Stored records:
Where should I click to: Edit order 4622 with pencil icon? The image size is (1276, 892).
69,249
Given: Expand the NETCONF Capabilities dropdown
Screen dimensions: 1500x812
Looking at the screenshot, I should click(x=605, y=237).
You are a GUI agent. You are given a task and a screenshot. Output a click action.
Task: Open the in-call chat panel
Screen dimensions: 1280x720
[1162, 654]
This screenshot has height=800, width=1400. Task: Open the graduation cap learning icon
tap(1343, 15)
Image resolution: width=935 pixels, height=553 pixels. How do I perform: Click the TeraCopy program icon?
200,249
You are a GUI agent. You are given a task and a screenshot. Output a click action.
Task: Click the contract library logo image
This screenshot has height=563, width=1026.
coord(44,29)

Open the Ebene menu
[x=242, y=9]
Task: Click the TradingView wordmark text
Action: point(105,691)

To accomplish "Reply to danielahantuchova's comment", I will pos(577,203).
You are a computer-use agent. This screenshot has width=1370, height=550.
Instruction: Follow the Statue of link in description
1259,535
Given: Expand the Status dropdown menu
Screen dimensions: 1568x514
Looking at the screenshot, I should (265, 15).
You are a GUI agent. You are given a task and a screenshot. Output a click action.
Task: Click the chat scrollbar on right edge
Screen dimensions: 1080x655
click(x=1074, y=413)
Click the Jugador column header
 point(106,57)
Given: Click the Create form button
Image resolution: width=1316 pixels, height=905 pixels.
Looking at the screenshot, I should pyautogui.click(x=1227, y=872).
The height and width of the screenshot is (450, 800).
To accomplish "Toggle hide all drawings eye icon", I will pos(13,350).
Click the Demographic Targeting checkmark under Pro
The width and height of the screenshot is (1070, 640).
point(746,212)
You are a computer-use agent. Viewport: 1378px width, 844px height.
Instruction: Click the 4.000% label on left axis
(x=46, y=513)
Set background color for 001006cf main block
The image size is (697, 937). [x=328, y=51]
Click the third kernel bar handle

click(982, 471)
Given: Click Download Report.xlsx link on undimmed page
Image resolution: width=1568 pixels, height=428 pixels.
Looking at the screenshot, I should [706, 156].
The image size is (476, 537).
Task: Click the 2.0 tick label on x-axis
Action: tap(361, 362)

TASK DETAILS. Could you restate, word for word, the lines above from the one with "This screenshot has height=563, width=1026." to the one with "Given: Click the Create form button", both included?

REPLY TO THE EXERCISE.
This screenshot has height=563, width=1026.
coord(44,29)

Open the Ebene menu
[x=242, y=9]
Task: Click the TradingView wordmark text
Action: point(105,691)

To accomplish "Reply to danielahantuchova's comment", I will pos(577,203).
You are a computer-use agent. This screenshot has width=1370, height=550.
Instruction: Follow the Statue of link in description
1259,535
Given: Expand the Status dropdown menu
Screen dimensions: 1568x514
Looking at the screenshot, I should (265, 15).
You are a GUI agent. You are given a task and a screenshot. Output a click action.
Task: Click the chat scrollbar on right edge
Screen dimensions: 1080x655
click(x=1074, y=413)
Click the Jugador column header
 point(106,57)
Given: Click the Create form button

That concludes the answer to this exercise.